Page 1 of 1

problem conveting html file to docx

PostPosted: Sat Jun 09, 2012 9:05 am
by bhspencer
I am trying to convert a simple html file to a docx using the example code provided here:
https://github.com/plutext/docx4j/blob/ ... ument.java

The forum won't let me attach the html file to the discussion so I am including it at the end of this post. I have attached the docx output file.

The output file does not contain the the content of the <li> elements other than the first one.

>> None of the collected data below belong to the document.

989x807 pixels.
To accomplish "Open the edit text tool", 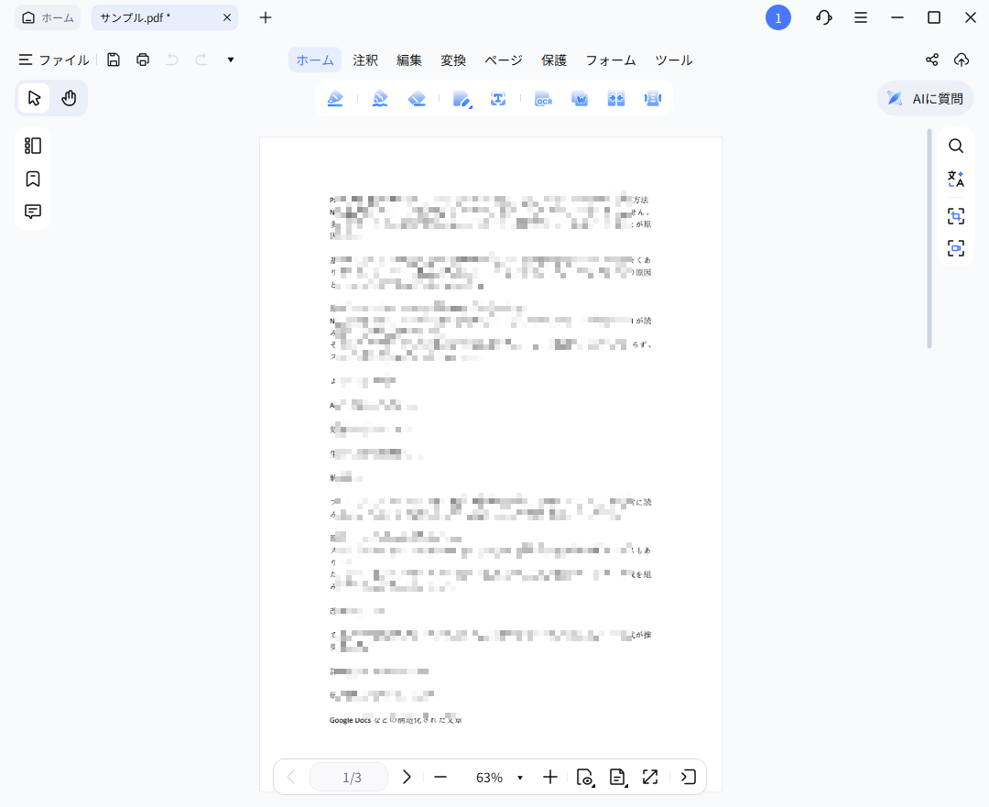I will (462, 98).
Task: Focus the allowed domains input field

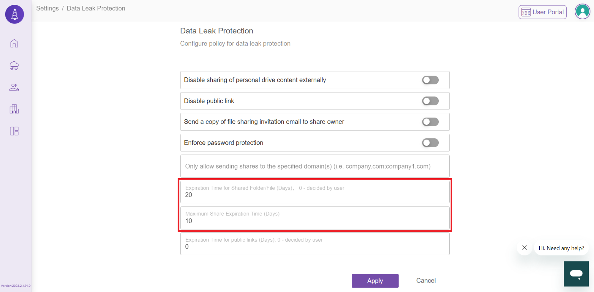Action: [315, 166]
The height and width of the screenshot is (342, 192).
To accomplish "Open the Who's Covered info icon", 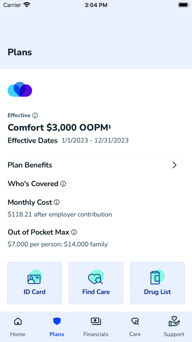I will 63,184.
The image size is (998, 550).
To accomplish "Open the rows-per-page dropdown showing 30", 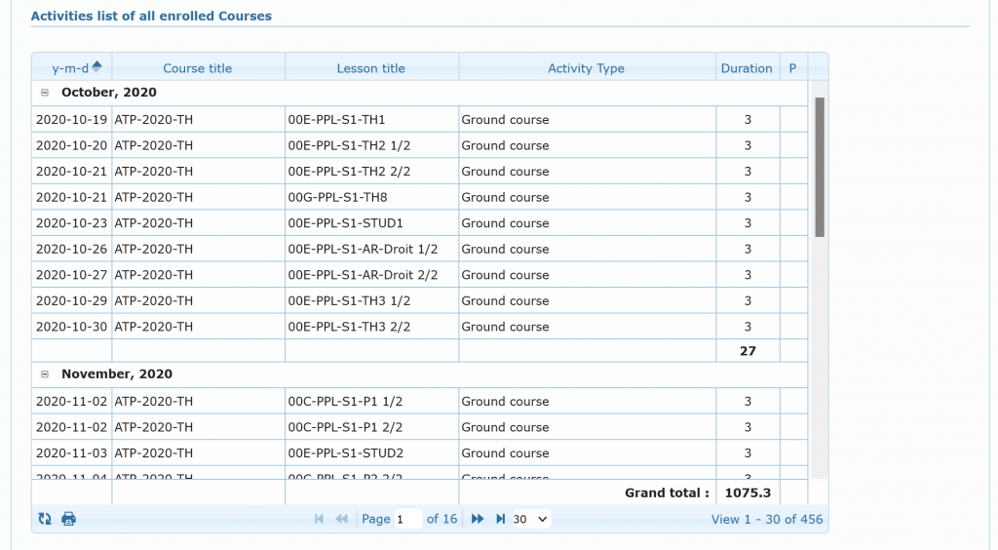I will pyautogui.click(x=531, y=519).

If anybody has some thought on what I might be doing wrong I would really appreciate it.

Thanks.



<html>
<head>
<title>Inspire</title>
</head>
<body id="body">
<div id="cvSection">
<h2>Curriculum Vitae: Jin, Xiangyu</h2>
<ol>
<li><a
href="http://10.0.1.201:9080/inspire/?personHandle=10984/repo.1-259"
title="Jin, Xiangyu">Jin, Xiangyu</a></li>.
<li><a
href="http://10.0.1.201:9080/inspire/?personHandle=10984/repo.1-53"
title="French, James">French, James</a></li>.
<li><a
href="http://10.0.1.201:9080/inspire/?personHandle=10984/repo.1-152"
title="Michel, Jonathan">Michel, Jonathan</a></li>. "
<li><a href="http://dx.doi.org/10.1007/11670834_16"
title="Toward consistent evaluation of relevance feedback approaches in multimedia retrieval">Toward
consistent evaluation of relevance feedback approaches in
multimedia retrieval</a></li>."
<li><a href="http://www.google.com"></a></li>.
<li><a title="2006">2006</a></li>.
<li><a title="inproceedings">inproceedings</a></li>.
</ol>
<ol>
<li><a
href="http://10.0.1.201:9080/inspire/?personHandle=10984/repo.1-259"
title="Jin, Xiangyu">Jin, Xiangyu</a></li>.
<li><a
href="http://10.0.1.201:9080/inspire/?personHandle=10984/repo.1-53"
title="French, James">French, James</a></li>.
<li><a
href="http://10.0.1.201:9080/inspire/?personHandle=10984/repo.1-152"
title="Michel, Jonathan">Michel, Jonathan</a></li>. "
<li><a href="http://doi.acm.org/10.1145/1148170.1148302"
title="Quantative analysis of the impact of judging inconsistency on the performance of relevance feedback">Quantative
analysis of the impact of judging inconsistency on the performance
of relevance feedback</a></li>."
<li><a href="http://www.google.com"></a></li>.
<li><a title="2006">2006</a></li>.
<li><a title="inproceedings">inproceedings</a></li>.
</ol>
</div>
</body>
</html>

Re: problem conveting html file to docx

PostPosted: Sat Jun 09, 2012 9:29 am
by jason
Please try yesterday's nightly build: http://www.docx4java.org/docx4j/docx4j- ... 120608.jar

I used that, and see the list items. Note that your XHTML as pasted contains fullstops/periods and quote characters between list items; these are being rendered as separate paragraphs, which seems not unreasonable.

Re: problem conveting html file to docx

PostPosted: Tue Jun 12, 2012 1:49 am
by bhspencer
The nightly build does indeed create the desired docx file.

Many thanks.